WORK TO DO:
Reproduce the data below verbatim, preserving every line, but omit the pictures.

RECORDS FOR THIS EXERCISE:
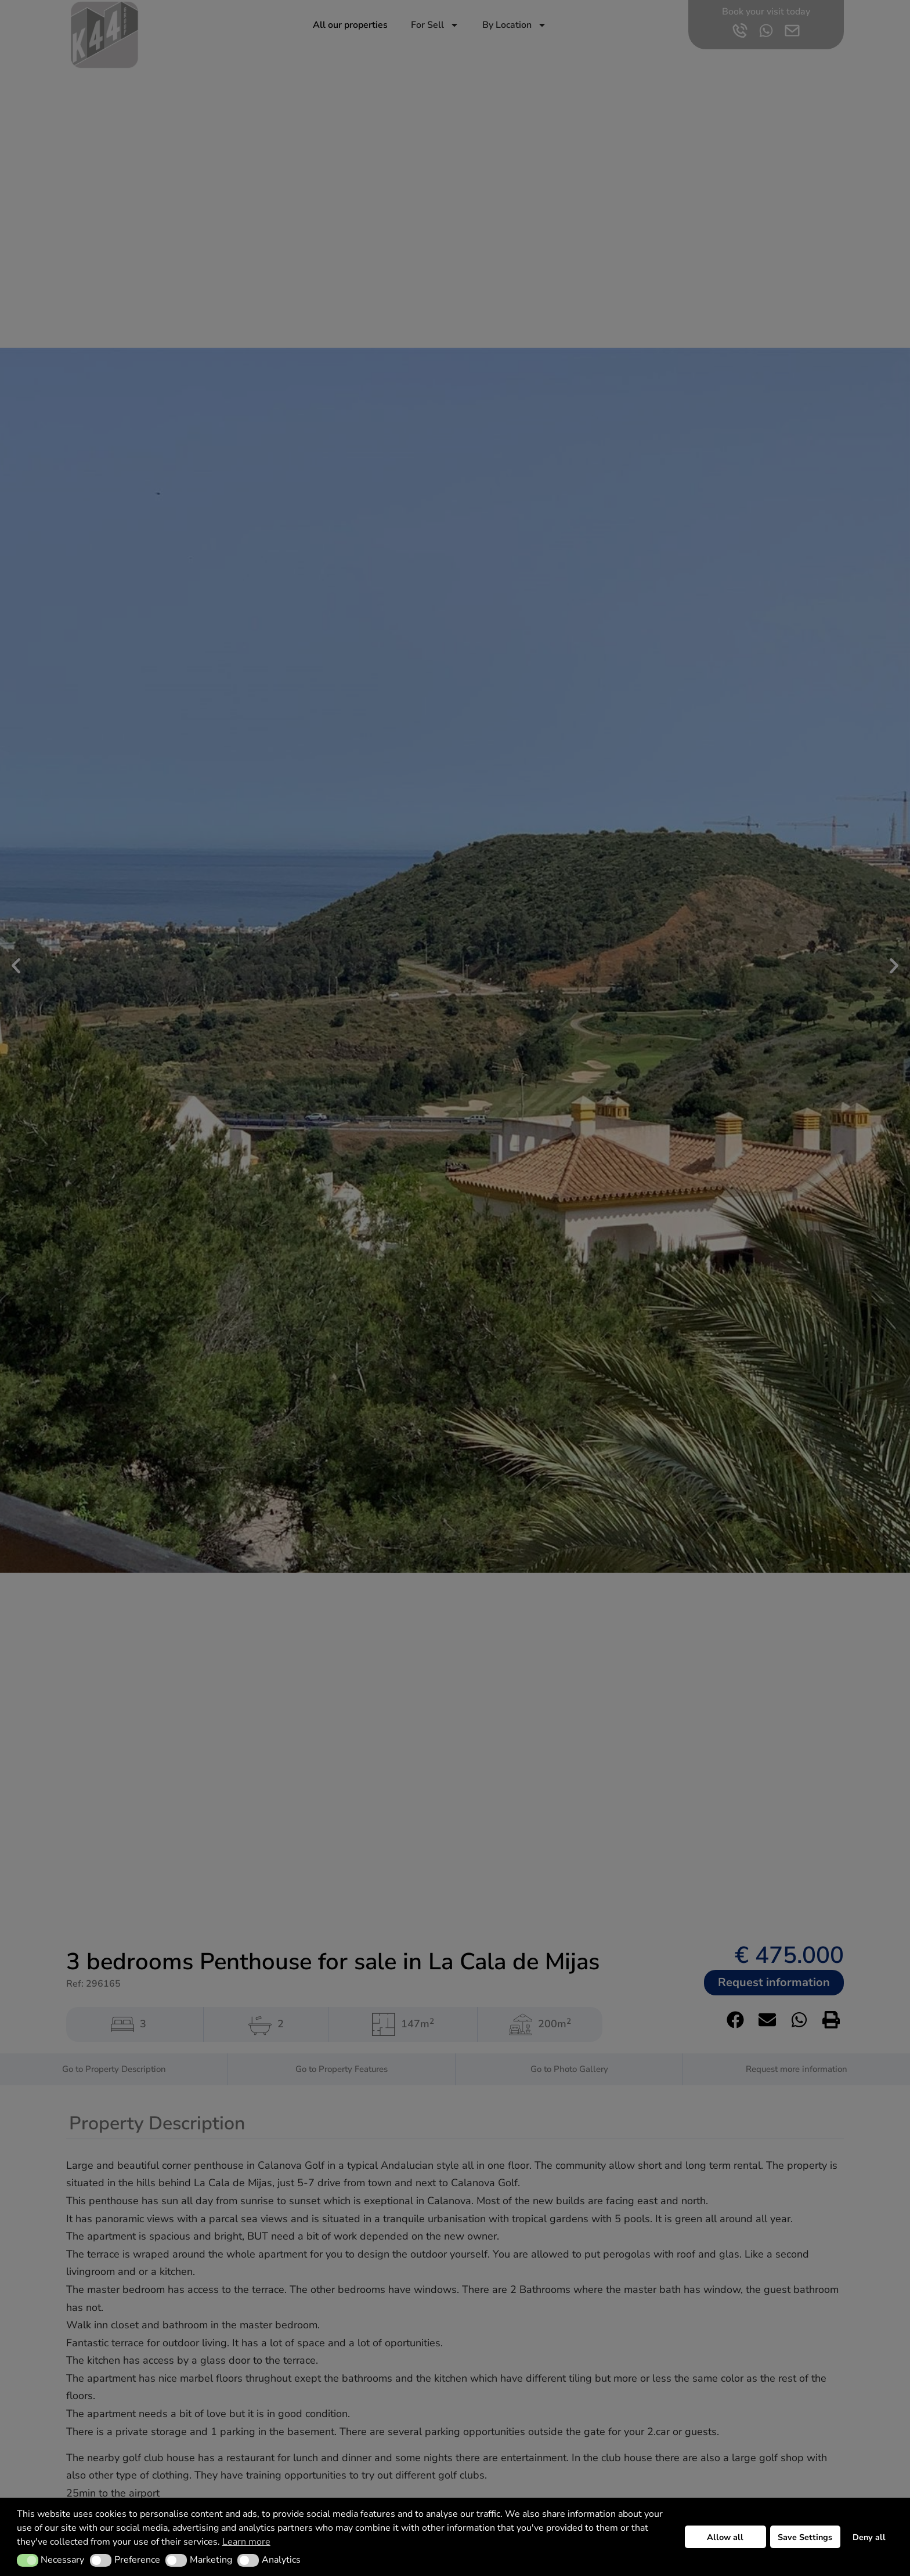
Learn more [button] (246, 2541)
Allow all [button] (725, 2537)
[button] (27, 2560)
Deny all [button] (869, 2537)
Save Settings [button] (805, 2537)
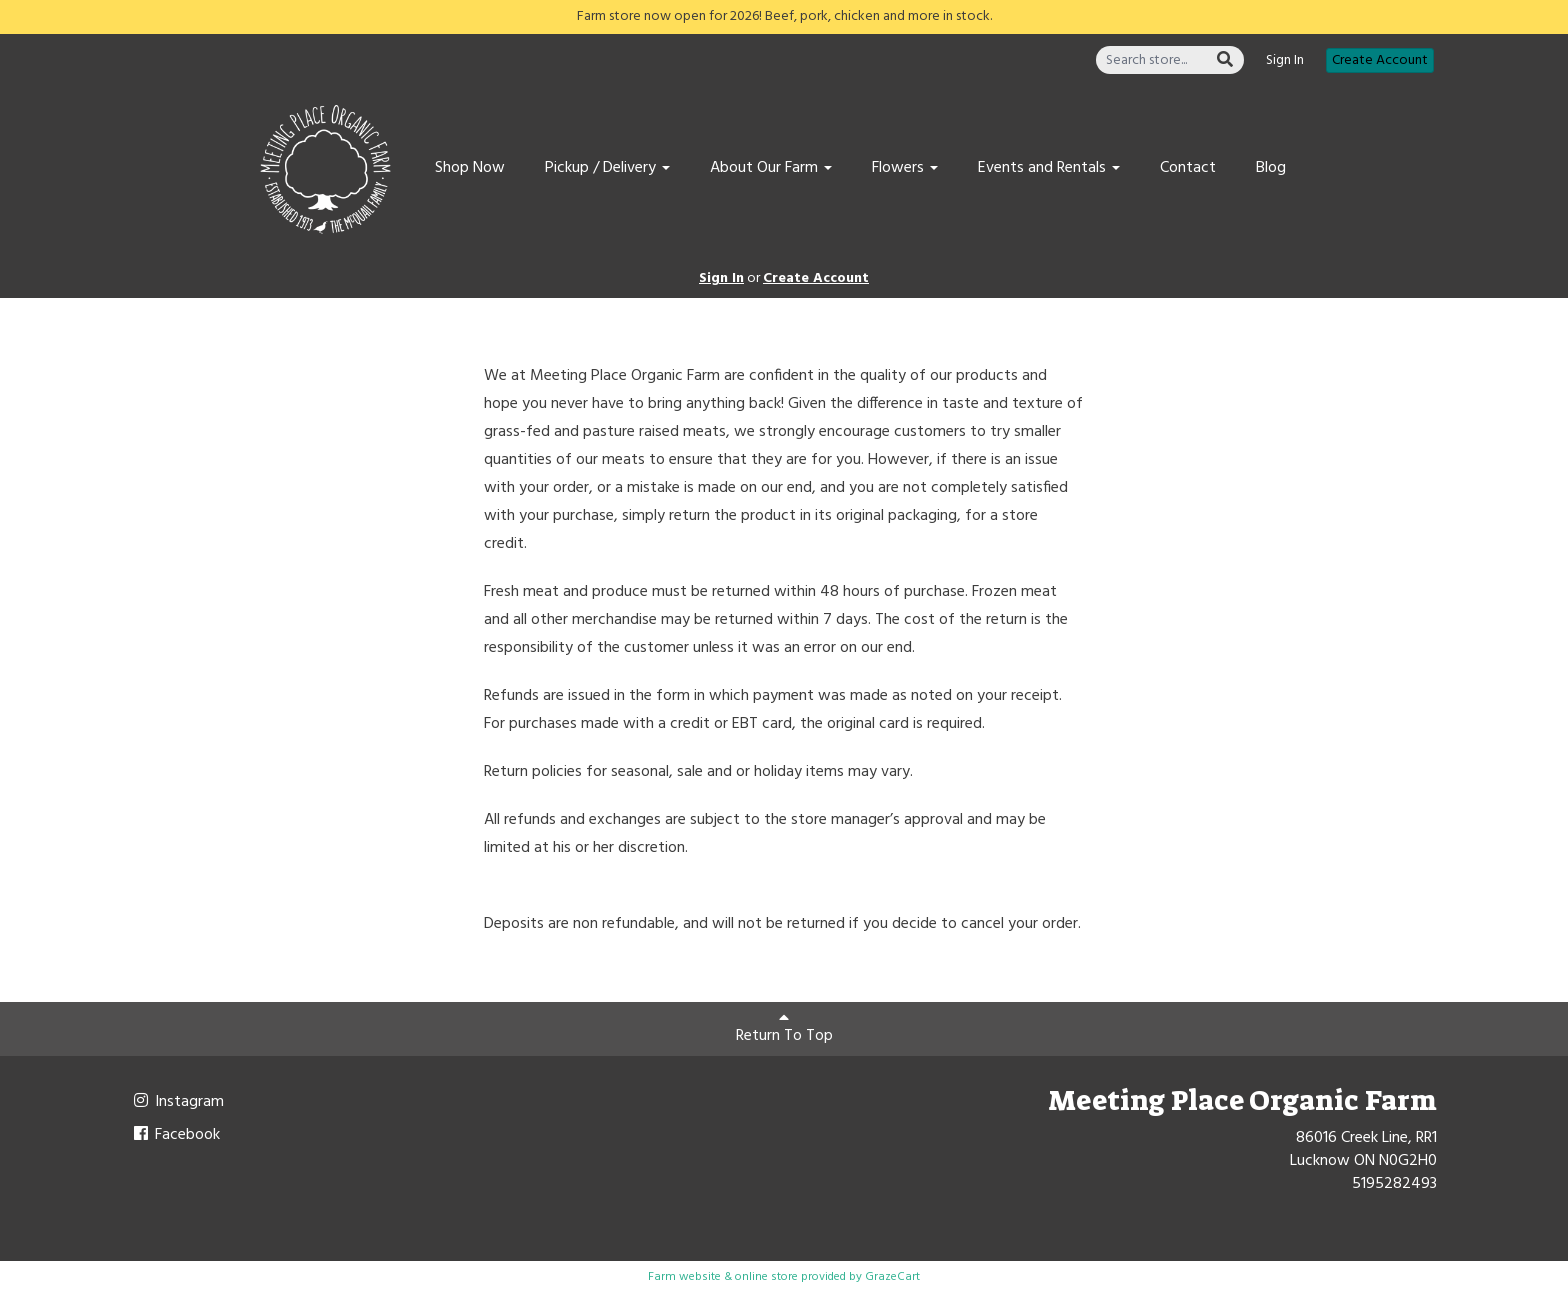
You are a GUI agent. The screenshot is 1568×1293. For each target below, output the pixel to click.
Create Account (1380, 60)
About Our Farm (771, 168)
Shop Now (470, 168)
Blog (1271, 168)
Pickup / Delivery (607, 168)
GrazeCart (892, 1277)
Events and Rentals (1049, 168)
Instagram (177, 1102)
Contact (1188, 168)
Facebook (175, 1135)
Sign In (1285, 61)
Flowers (905, 168)
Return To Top (784, 1029)
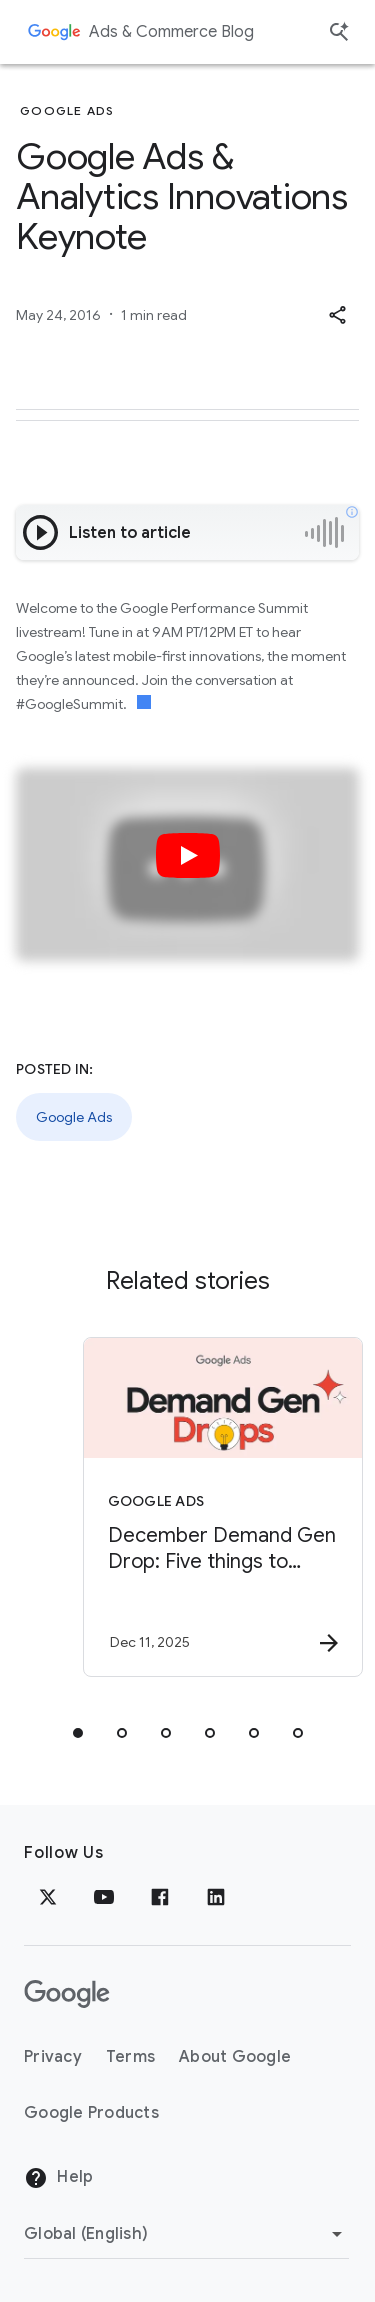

COMPLETE RESPONSE:
Learn more [button] (246, 2541)
Allow all [button] (725, 2537)
[button] (27, 2560)
Deny all [button] (869, 2537)
Save Settings [button] (805, 2537)
You are a GUI agent. The screenshot is 1568×1293. For each target below, output the pixel to click.
Create Account (1380, 60)
About Our Farm (771, 168)
Shop Now (470, 168)
Blog (1271, 168)
Pickup / Delivery (607, 168)
GrazeCart (892, 1277)
Events and Rentals (1049, 168)
Instagram (177, 1102)
Contact (1188, 168)
Facebook (175, 1135)
Sign In (1285, 61)
Flowers (905, 168)
Return To Top (784, 1029)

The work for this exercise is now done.